[Paper] Superposition Is Not Necessary: A Mechanistic Interpretability Analysis of Transformer Representations for Time Series Forecasting

Published: 4 days ago (May 6, 2026 at 01:23 PM EDT)

5 min read

Source: arXiv

Source: arXiv - 2605.05151v1

Overview

This paper investigates why transformer models work so well for time‑series forecasting, a domain where much simpler linear models (e.g., DLinear) are already strong competitors. By probing the internal activations of a state‑of‑the‑art transformer (PatchTST) with sparse autoencoders, the author shows that the network does not rely on the dense, superimposed representations that are thought to power transformers in natural‑language processing. In other words, the “magic” of transformers for forecasting may be far less mysterious—and far less necessary—than previously believed.

Key Contributions

Empirical baseline: Demonstrates that a single‑layer, low‑dimensional transformer matches the forecasting accuracy of deeper, wider variants on standard benchmarks.
Mechanistic probing: Applies sparse autoencoders (SAEs) to the post‑GELU feed‑forward network (FFN) activations of PatchTST, exploring dictionary sizes from 0.5× to 4× the native hidden dimension.
Superposition analysis: Finds that expanding the SAE dictionary yields virtually no change in downstream performance (average +0.214 %) and that many over‑complete latent units stay inactive.
Causal intervention study: Performs targeted manipulations of the dominant latent features; the resulting forecasts barely shift, indicating that the model’s predictions are not tightly coupled to any single latent direction.
Interpretability insight: Concludes that the transformer’s internal representations for time‑series data are sparse and stable, contradicting the hypothesis that strong superposition (dense compositional encoding) is required for high performance.

Methodology

Model selection: The author uses PatchTST, a transformer‑based architecture that processes time‑series patches similarly to image patches. A stripped‑down version (one transformer layer, modest hidden size) is trained on several public forecasting datasets.
Activation collection: After training, the intermediate activations right after the GELU non‑linearity in each FFN block are extracted. These vectors are the “raw thoughts” of the transformer before they are linearly mixed again.
Sparse autoencoder training: For each activation set, a sparse autoencoder is trained with a dictionary (latent space) of varying size relative to the original hidden dimension (e.g., 0.5×, 1×, 2×, 4×). The SAE learns a compact, sparse code that can reconstruct the original activation with minimal error.
Dictionary analysis: The author measures how many latent units become active, how reconstruction error changes with dictionary size, and whether larger dictionaries improve downstream forecasting when the SAE‑encoded features replace the original activations.
Causal interventions: By zero‑ing out or perturbing the most active latent dimensions in the SAE code, the study observes the effect on the final forecast, quantifying the causal influence of each latent factor.

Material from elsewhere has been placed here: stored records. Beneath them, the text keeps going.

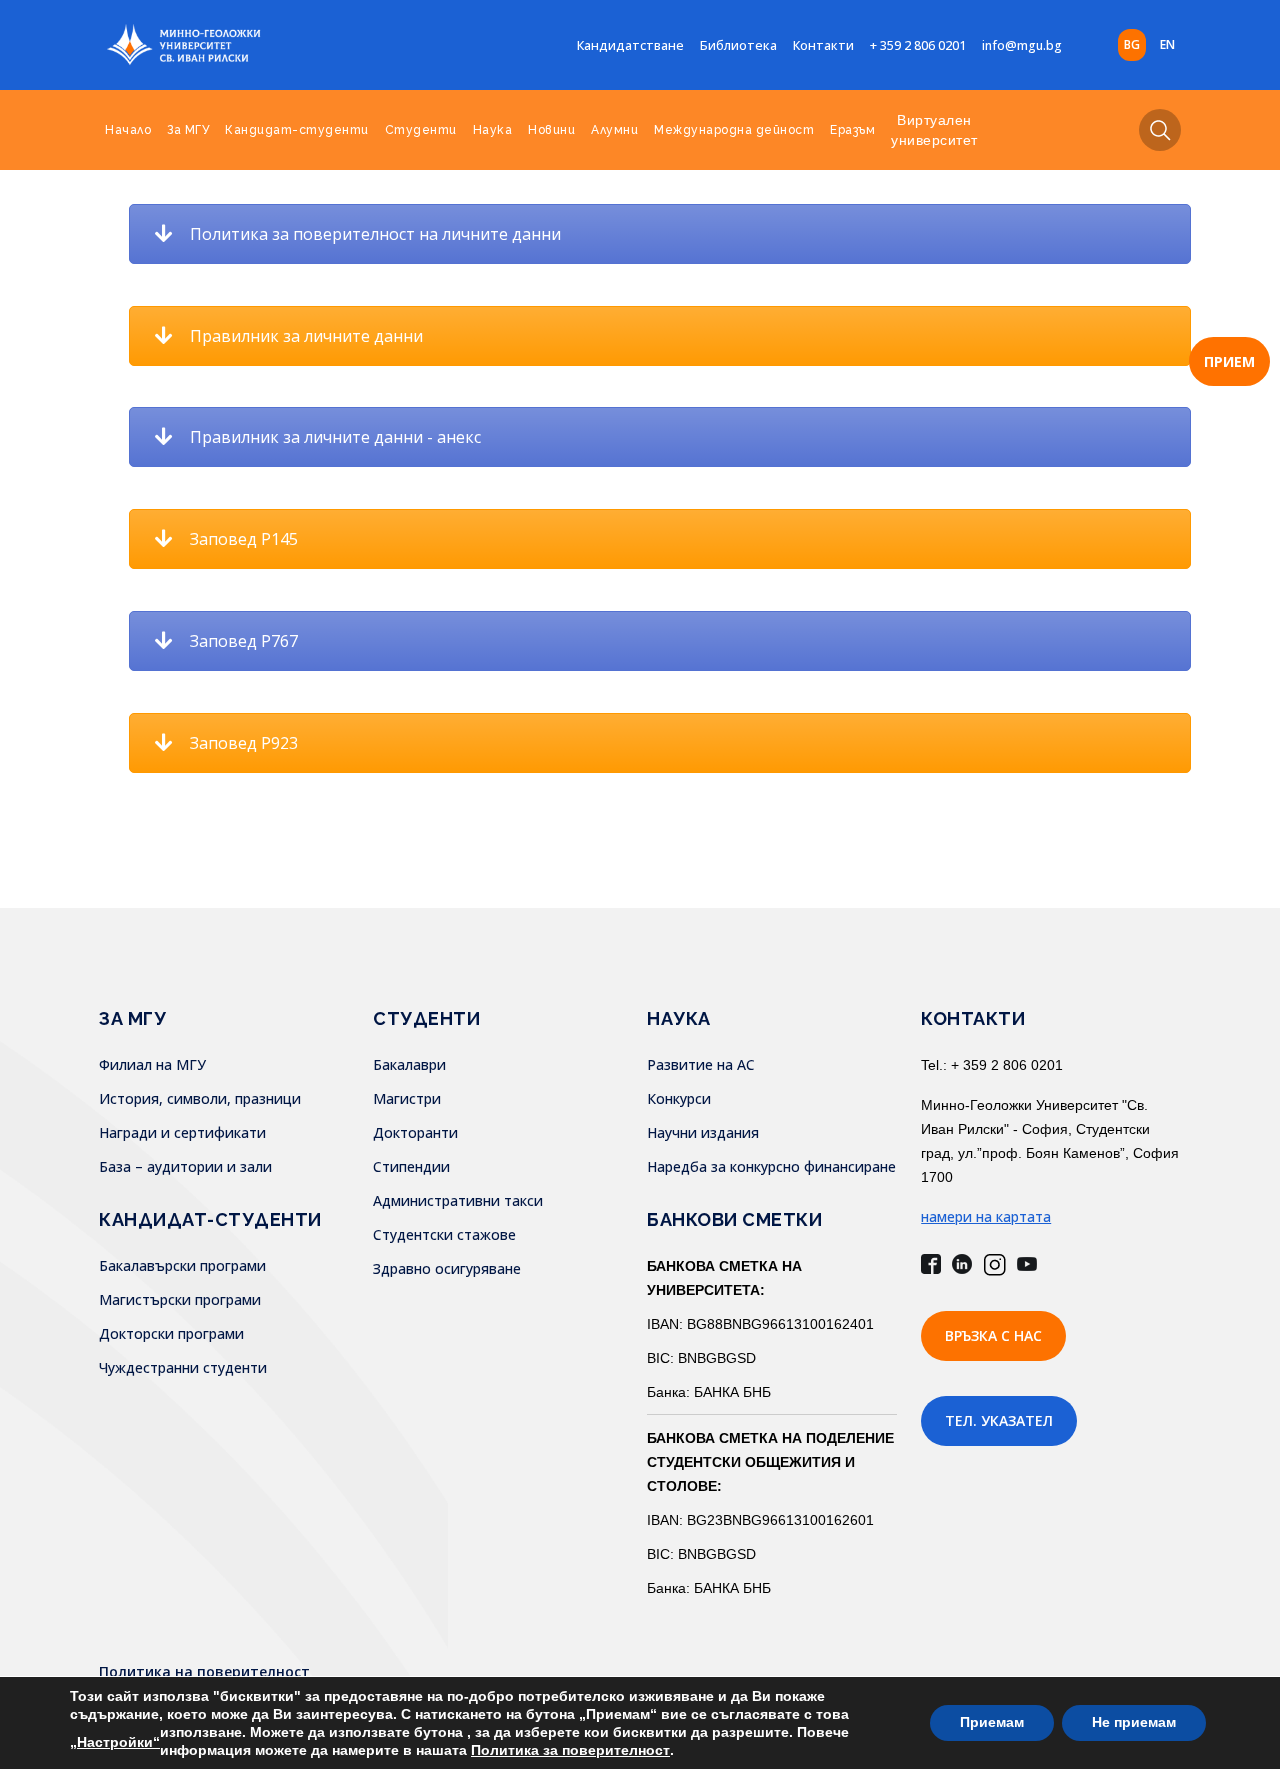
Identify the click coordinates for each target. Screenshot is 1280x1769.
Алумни (614, 130)
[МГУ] (234, 45)
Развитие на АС (701, 1064)
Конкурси (679, 1098)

All steps are implemented with standard PyTorch tooling, making the pipeline reproducible for developers familiar with deep‑learning workflows.

Results & Findings

Experiment	Observation
Single‑layer vs. deep transformer	Forecasting error differences < 0.3 % across all datasets – the shallow model is essentially as good as the deep one.
Dictionary scaling (0.5× → 4×)	Average downstream performance change = +0.214 % (statistically insignificant). Over‑complete dictionaries contain many dead units (> 30 % inactive).
Latent sparsity	Even with a 4× dictionary, the average activation sparsity stays around 10 % (i.e., only a few latent neurons fire per time step).
Causal intervention	Zeroing the top‑5 latent dimensions changes MAE/RMSE by < 0.05 % on average – forecasts are remarkably robust to such manipulations.
Superposition test	No evidence that the model’s predictions depend on a dense superposition of many latent features; instead, a handful of stable, sparse codes dominate.

These findings collectively argue that the transformer’s success on typical forecasting benchmarks does not stem from the rich, compositional representations that are central to language modeling.

Practical Implications

Model simplification: Developers can confidently deploy much smaller transformer variants (even a single layer) for many forecasting tasks, reducing memory footprint and inference latency.
Hardware efficiency: Sparse representations mean that quantization or pruning techniques could be applied aggressively without sacrificing accuracy, enabling deployment on edge devices or low‑power servers.
Hybrid pipelines: Since the representations are not heavily superposed, coupling a lightweight transformer front‑end with a classic linear head (e.g., DLinear) may capture the best of both worlds—fast training, interpretability, and competitive accuracy.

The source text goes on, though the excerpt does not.